* Work instructions
Print the material below line for line, with no changes.
* BEGIN *
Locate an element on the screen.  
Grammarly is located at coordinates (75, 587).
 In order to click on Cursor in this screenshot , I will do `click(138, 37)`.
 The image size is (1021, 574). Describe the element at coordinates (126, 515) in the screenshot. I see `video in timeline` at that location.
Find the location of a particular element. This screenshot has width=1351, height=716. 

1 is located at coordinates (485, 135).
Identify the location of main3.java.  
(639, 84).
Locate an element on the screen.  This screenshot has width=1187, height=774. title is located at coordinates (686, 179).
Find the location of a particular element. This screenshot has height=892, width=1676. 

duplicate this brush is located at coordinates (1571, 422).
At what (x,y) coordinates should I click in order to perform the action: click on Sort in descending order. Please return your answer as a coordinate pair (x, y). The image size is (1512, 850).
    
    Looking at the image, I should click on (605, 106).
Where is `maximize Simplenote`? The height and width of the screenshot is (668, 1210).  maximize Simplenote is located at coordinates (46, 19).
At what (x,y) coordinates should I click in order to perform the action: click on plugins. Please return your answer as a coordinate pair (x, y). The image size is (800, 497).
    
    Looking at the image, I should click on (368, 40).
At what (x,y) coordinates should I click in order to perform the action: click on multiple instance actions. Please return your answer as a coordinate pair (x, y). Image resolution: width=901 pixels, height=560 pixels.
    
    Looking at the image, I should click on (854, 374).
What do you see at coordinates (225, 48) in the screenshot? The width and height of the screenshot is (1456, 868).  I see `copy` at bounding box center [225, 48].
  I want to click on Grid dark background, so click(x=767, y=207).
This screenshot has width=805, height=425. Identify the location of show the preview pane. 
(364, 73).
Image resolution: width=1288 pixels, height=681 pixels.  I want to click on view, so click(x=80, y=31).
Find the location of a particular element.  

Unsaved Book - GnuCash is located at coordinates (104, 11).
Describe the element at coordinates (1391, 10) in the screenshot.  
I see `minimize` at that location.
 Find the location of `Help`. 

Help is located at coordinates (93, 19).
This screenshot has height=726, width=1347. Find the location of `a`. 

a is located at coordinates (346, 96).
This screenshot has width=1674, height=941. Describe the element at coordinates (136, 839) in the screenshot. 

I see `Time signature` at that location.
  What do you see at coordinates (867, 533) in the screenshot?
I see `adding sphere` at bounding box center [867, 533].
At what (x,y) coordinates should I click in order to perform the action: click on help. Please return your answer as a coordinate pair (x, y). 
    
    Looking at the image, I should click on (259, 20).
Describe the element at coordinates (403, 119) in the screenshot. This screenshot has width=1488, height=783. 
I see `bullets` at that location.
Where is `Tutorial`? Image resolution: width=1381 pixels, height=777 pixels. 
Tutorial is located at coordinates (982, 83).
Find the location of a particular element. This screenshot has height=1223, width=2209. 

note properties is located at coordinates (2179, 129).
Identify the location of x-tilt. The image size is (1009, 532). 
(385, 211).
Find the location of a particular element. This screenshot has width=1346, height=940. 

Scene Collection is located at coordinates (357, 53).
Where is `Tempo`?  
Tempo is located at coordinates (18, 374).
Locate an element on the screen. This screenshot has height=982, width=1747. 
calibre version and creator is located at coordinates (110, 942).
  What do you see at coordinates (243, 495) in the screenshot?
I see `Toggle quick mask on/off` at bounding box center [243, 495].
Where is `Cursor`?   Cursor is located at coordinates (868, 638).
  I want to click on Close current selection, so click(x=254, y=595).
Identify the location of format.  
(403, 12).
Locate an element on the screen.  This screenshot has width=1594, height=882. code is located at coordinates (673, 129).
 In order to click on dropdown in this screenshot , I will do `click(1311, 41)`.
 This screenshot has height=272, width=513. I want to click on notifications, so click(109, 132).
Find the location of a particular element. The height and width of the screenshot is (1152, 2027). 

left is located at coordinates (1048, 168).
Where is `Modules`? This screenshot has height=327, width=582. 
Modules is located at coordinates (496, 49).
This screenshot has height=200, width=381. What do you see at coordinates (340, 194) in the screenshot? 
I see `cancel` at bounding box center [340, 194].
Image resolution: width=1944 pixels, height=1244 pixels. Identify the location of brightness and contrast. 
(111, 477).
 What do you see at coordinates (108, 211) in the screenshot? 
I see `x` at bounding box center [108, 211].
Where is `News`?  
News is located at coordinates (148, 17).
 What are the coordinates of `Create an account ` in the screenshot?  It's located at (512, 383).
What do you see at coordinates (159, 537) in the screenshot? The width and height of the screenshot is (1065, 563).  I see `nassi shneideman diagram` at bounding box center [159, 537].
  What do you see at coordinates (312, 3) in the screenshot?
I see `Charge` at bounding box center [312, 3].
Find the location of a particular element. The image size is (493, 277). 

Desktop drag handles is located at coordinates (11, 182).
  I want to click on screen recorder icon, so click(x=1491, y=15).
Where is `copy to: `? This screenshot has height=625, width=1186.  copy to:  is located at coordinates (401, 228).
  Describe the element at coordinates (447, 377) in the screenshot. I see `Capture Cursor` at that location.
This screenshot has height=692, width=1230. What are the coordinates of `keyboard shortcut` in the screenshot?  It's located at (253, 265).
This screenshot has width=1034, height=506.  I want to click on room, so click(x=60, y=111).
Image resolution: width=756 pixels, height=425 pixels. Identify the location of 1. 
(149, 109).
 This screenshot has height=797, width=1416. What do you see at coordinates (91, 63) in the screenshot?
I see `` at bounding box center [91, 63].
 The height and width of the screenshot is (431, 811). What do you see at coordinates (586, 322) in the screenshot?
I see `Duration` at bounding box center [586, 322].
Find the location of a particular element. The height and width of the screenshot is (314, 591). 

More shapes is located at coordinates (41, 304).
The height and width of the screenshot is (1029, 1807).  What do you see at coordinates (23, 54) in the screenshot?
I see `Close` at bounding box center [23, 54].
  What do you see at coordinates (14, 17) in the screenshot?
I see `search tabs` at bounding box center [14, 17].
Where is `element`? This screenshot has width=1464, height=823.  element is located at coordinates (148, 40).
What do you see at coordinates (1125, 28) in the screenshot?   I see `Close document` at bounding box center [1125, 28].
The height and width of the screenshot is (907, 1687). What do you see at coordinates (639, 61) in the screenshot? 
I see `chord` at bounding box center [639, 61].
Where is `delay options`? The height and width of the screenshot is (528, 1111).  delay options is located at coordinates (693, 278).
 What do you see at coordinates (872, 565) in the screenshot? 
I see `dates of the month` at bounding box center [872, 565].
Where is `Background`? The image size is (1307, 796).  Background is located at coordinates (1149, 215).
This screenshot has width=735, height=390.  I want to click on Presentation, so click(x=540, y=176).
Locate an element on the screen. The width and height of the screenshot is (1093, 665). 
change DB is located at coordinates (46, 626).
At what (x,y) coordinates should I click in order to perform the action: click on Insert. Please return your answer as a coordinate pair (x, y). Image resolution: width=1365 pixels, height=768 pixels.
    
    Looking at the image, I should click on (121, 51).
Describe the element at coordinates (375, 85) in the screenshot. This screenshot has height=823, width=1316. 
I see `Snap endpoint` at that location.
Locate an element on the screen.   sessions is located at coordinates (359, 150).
* END *
* Answer to the task
Locate an element on the screen.  
Grammarly is located at coordinates (75, 587).
 In order to click on Cursor in this screenshot , I will do `click(138, 37)`.
 The image size is (1021, 574). Describe the element at coordinates (126, 515) in the screenshot. I see `video in timeline` at that location.
Find the location of a particular element. This screenshot has width=1351, height=716. 

1 is located at coordinates (485, 135).
Identify the location of main3.java.  
(639, 84).
Locate an element on the screen.  This screenshot has width=1187, height=774. title is located at coordinates (686, 179).
Find the location of a particular element. This screenshot has height=892, width=1676. 

duplicate this brush is located at coordinates (1571, 422).
At what (x,y) coordinates should I click in order to perform the action: click on Sort in descending order. Please return your answer as a coordinate pair (x, y). The image size is (1512, 850).
    
    Looking at the image, I should click on (605, 106).
Where is `maximize Simplenote`? The height and width of the screenshot is (668, 1210).  maximize Simplenote is located at coordinates (46, 19).
At what (x,y) coordinates should I click in order to perform the action: click on plugins. Please return your answer as a coordinate pair (x, y). The image size is (800, 497).
    
    Looking at the image, I should click on (368, 40).
At what (x,y) coordinates should I click in order to perform the action: click on multiple instance actions. Please return your answer as a coordinate pair (x, y). Image resolution: width=901 pixels, height=560 pixels.
    
    Looking at the image, I should click on (854, 374).
What do you see at coordinates (225, 48) in the screenshot? The width and height of the screenshot is (1456, 868).  I see `copy` at bounding box center [225, 48].
  I want to click on Grid dark background, so click(x=767, y=207).
This screenshot has width=805, height=425. Identify the location of show the preview pane. 
(364, 73).
Image resolution: width=1288 pixels, height=681 pixels.  I want to click on view, so click(x=80, y=31).
Find the location of a particular element.  

Unsaved Book - GnuCash is located at coordinates (104, 11).
Describe the element at coordinates (1391, 10) in the screenshot.  
I see `minimize` at that location.
 Find the location of `Help`. 

Help is located at coordinates (93, 19).
This screenshot has height=726, width=1347. Find the location of `a`. 

a is located at coordinates (346, 96).
This screenshot has width=1674, height=941. Describe the element at coordinates (136, 839) in the screenshot. 

I see `Time signature` at that location.
  What do you see at coordinates (867, 533) in the screenshot?
I see `adding sphere` at bounding box center [867, 533].
At what (x,y) coordinates should I click in order to perform the action: click on help. Please return your answer as a coordinate pair (x, y). 
    
    Looking at the image, I should click on (259, 20).
Describe the element at coordinates (403, 119) in the screenshot. This screenshot has width=1488, height=783. 
I see `bullets` at that location.
Where is `Tutorial`? Image resolution: width=1381 pixels, height=777 pixels. 
Tutorial is located at coordinates (982, 83).
Find the location of a particular element. This screenshot has height=1223, width=2209. 

note properties is located at coordinates (2179, 129).
Identify the location of x-tilt. The image size is (1009, 532). 
(385, 211).
Find the location of a particular element. This screenshot has width=1346, height=940. 

Scene Collection is located at coordinates (357, 53).
Where is `Tempo`?  
Tempo is located at coordinates (18, 374).
Locate an element on the screen. This screenshot has height=982, width=1747. 
calibre version and creator is located at coordinates (110, 942).
  What do you see at coordinates (243, 495) in the screenshot?
I see `Toggle quick mask on/off` at bounding box center [243, 495].
Where is `Cursor`?   Cursor is located at coordinates (868, 638).
  I want to click on Close current selection, so click(x=254, y=595).
Identify the location of format.  
(403, 12).
Locate an element on the screen.  This screenshot has width=1594, height=882. code is located at coordinates (673, 129).
 In order to click on dropdown in this screenshot , I will do `click(1311, 41)`.
 This screenshot has height=272, width=513. I want to click on notifications, so click(109, 132).
Find the location of a particular element. The height and width of the screenshot is (1152, 2027). 

left is located at coordinates (1048, 168).
Where is `Modules`? This screenshot has height=327, width=582. 
Modules is located at coordinates (496, 49).
This screenshot has height=200, width=381. What do you see at coordinates (340, 194) in the screenshot? 
I see `cancel` at bounding box center [340, 194].
Image resolution: width=1944 pixels, height=1244 pixels. Identify the location of brightness and contrast. 
(111, 477).
 What do you see at coordinates (108, 211) in the screenshot? 
I see `x` at bounding box center [108, 211].
Where is `News`?  
News is located at coordinates (148, 17).
 What are the coordinates of `Create an account ` in the screenshot?  It's located at (512, 383).
What do you see at coordinates (159, 537) in the screenshot? The width and height of the screenshot is (1065, 563).  I see `nassi shneideman diagram` at bounding box center [159, 537].
  What do you see at coordinates (312, 3) in the screenshot?
I see `Charge` at bounding box center [312, 3].
Find the location of a particular element. The image size is (493, 277). 

Desktop drag handles is located at coordinates (11, 182).
  I want to click on screen recorder icon, so click(x=1491, y=15).
Where is `copy to: `? This screenshot has height=625, width=1186.  copy to:  is located at coordinates (401, 228).
  Describe the element at coordinates (447, 377) in the screenshot. I see `Capture Cursor` at that location.
This screenshot has height=692, width=1230. What are the coordinates of `keyboard shortcut` in the screenshot?  It's located at (253, 265).
This screenshot has width=1034, height=506.  I want to click on room, so click(x=60, y=111).
Image resolution: width=756 pixels, height=425 pixels. Identify the location of 1. 
(149, 109).
 This screenshot has height=797, width=1416. What do you see at coordinates (91, 63) in the screenshot?
I see `` at bounding box center [91, 63].
 The height and width of the screenshot is (431, 811). What do you see at coordinates (586, 322) in the screenshot?
I see `Duration` at bounding box center [586, 322].
Find the location of a particular element. The height and width of the screenshot is (314, 591). 

More shapes is located at coordinates (41, 304).
The height and width of the screenshot is (1029, 1807).  What do you see at coordinates (23, 54) in the screenshot?
I see `Close` at bounding box center [23, 54].
  What do you see at coordinates (14, 17) in the screenshot?
I see `search tabs` at bounding box center [14, 17].
Where is `element`? This screenshot has width=1464, height=823.  element is located at coordinates (148, 40).
What do you see at coordinates (1125, 28) in the screenshot?   I see `Close document` at bounding box center [1125, 28].
The height and width of the screenshot is (907, 1687). What do you see at coordinates (639, 61) in the screenshot? 
I see `chord` at bounding box center [639, 61].
Where is `delay options`? The height and width of the screenshot is (528, 1111).  delay options is located at coordinates (693, 278).
 What do you see at coordinates (872, 565) in the screenshot? 
I see `dates of the month` at bounding box center [872, 565].
Where is `Background`? The image size is (1307, 796).  Background is located at coordinates (1149, 215).
This screenshot has width=735, height=390.  I want to click on Presentation, so click(x=540, y=176).
Locate an element on the screen. The width and height of the screenshot is (1093, 665). 
change DB is located at coordinates (46, 626).
At what (x,y) coordinates should I click in order to perform the action: click on Insert. Please return your answer as a coordinate pair (x, y). Image resolution: width=1365 pixels, height=768 pixels.
    
    Looking at the image, I should click on (121, 51).
Describe the element at coordinates (375, 85) in the screenshot. This screenshot has height=823, width=1316. 
I see `Snap endpoint` at that location.
Locate an element on the screen.   sessions is located at coordinates (359, 150).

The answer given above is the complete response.